How much advance is reasonable to pay a contractor?
There is no single legal figure, but the safer principle is: keep the upfront advance modest and tie every later payment to completed, inspected stages. A demand for a very large advance — a big chunk of the whole contract before meaningful work is on site — is one of the most common warning signs of the disappearing-contractor scam. Put the schedule in writing and pay by traceable bank transfer.
How can I tell if cheaper materials were substituted after everything is finished?
Once finishes go on, it is very hard to detect substitution by eye — which is the whole point of the scam. The realistic protection is to prevent it during construction: specify brands and grades in the contract, collect delivery challans and bills, and have an independent engineer verify materials and measurements before each payment.
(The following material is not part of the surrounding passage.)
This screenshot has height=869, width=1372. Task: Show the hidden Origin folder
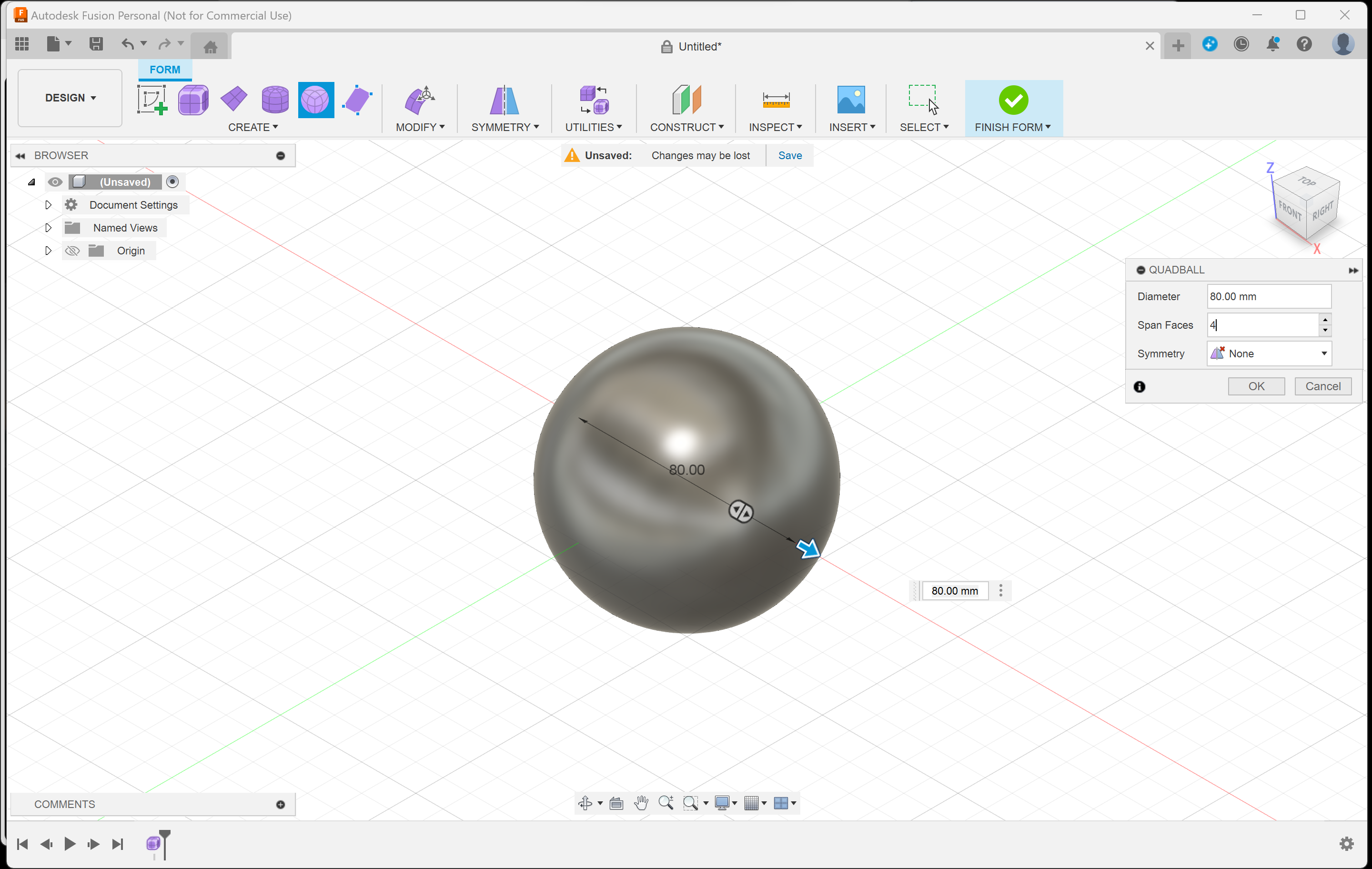[x=72, y=250]

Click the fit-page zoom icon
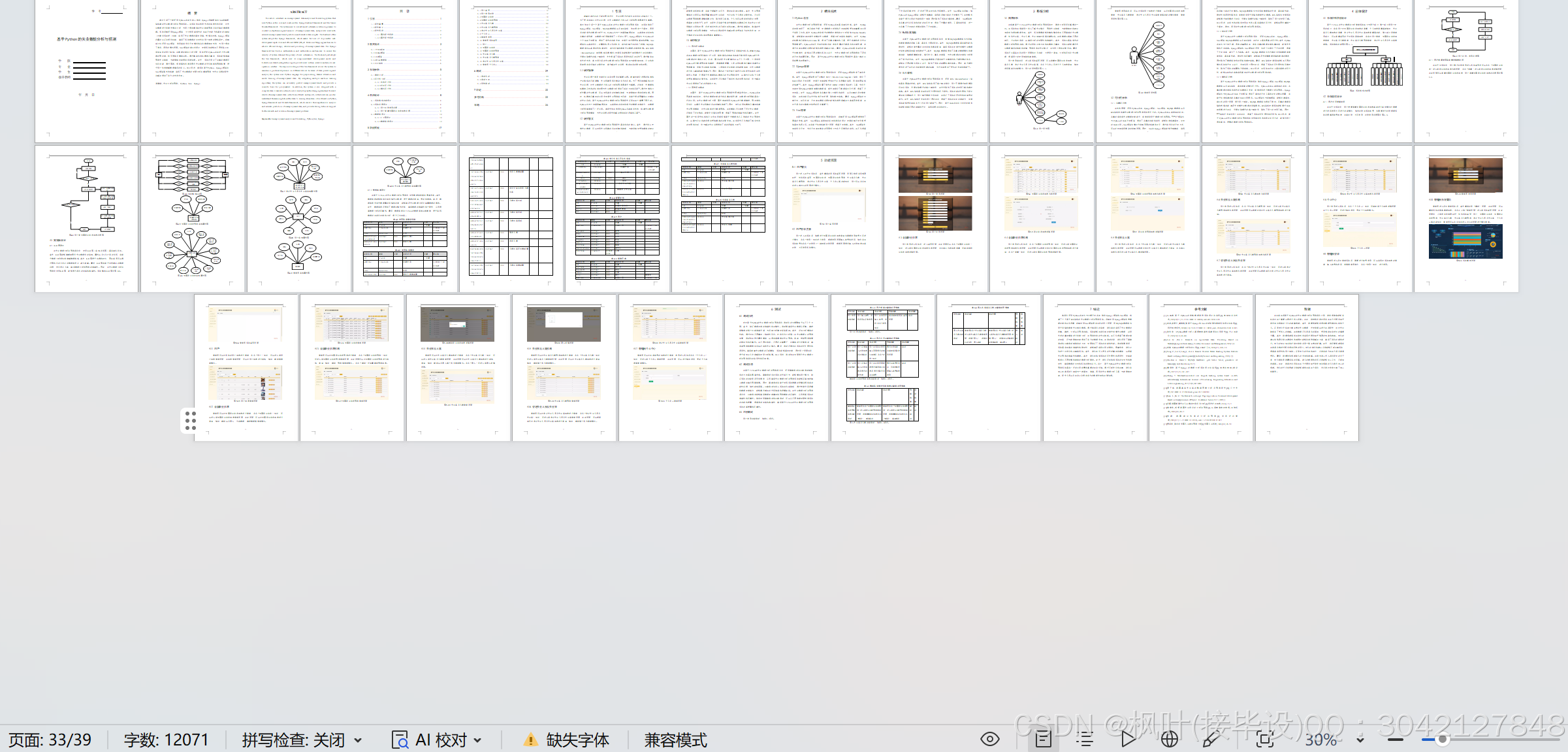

For structural elements, third-party checks during the pour or bar-fixing stage are far more reliable than any after-the-fact inspection.
The contractor does not want a written contract. Is that a problem?
Yes — treat it as a serious red flag. Verbal-only arrangements almost always favour the contractor, because there is nothing to hold them to on scope, materials, timeline, or price. A trustworthy contractor expects a written contract and is comfortable being checked. If someone resists putting the basics in writing, that reluctance itself is a reason to walk away.